WHAT IS REQUIRED: Each record that follows is to be transcribed exactly, excluding its images.
___ MATERIAL SHOWN ___
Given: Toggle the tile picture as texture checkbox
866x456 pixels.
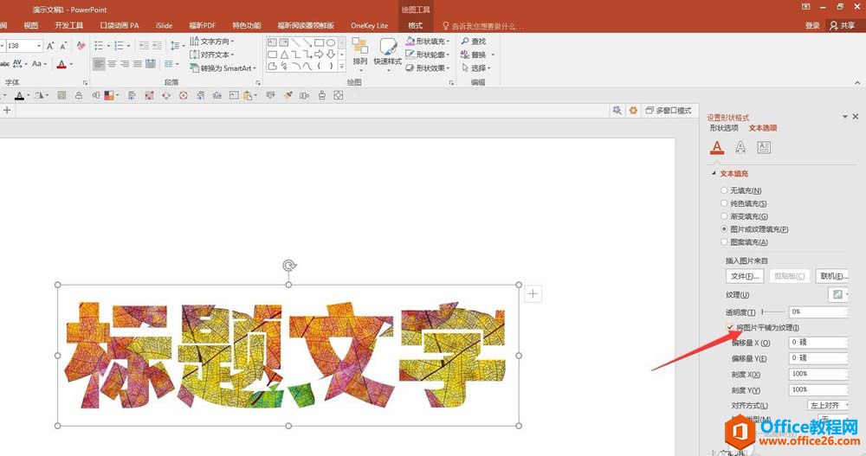Looking at the screenshot, I should tap(730, 327).
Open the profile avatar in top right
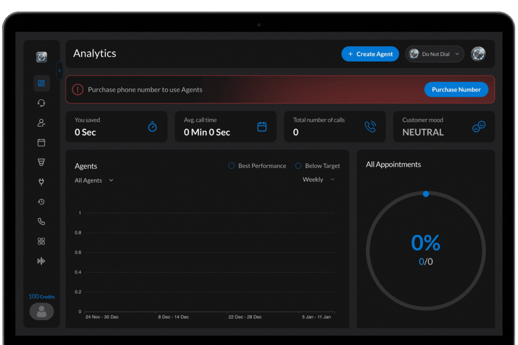Image resolution: width=518 pixels, height=345 pixels. tap(478, 54)
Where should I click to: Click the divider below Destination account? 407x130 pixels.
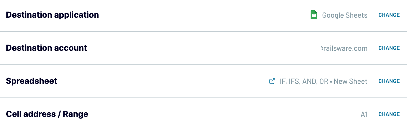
___
EXERCISE RESPONSE:
Given: Toggle the tile picture as texture checkbox
866x456 pixels.
Looking at the screenshot, I should tap(730, 327).
Open the profile avatar in top right
Image resolution: width=518 pixels, height=345 pixels. tap(478, 54)
Where should I click to: Click the divider below Destination account? 407x130 pixels.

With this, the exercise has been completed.